The task: For this exercise, reproduce only the lines from the one holding "404x365 pixels." through the final line of the data below, exactly, and omit pictures.

Input records:
★ ★ ★

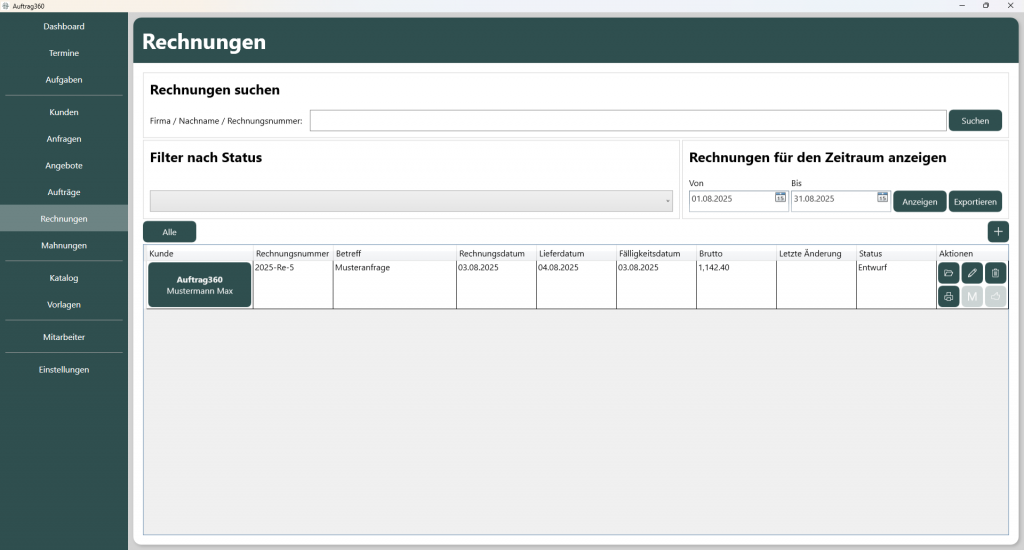1024x550 pixels.
Task: Click the invoice search text field
Action: pos(627,121)
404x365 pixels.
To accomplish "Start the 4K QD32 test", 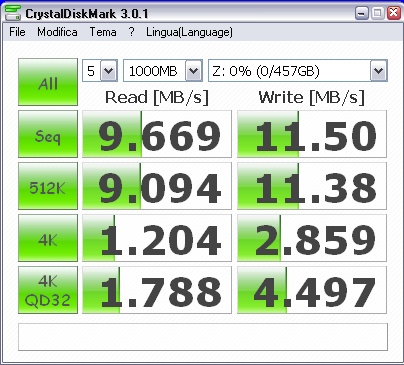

★ ★ ★

Answer area:
404x365 pixels.
To accomplish "Start the 4K QD32 test", 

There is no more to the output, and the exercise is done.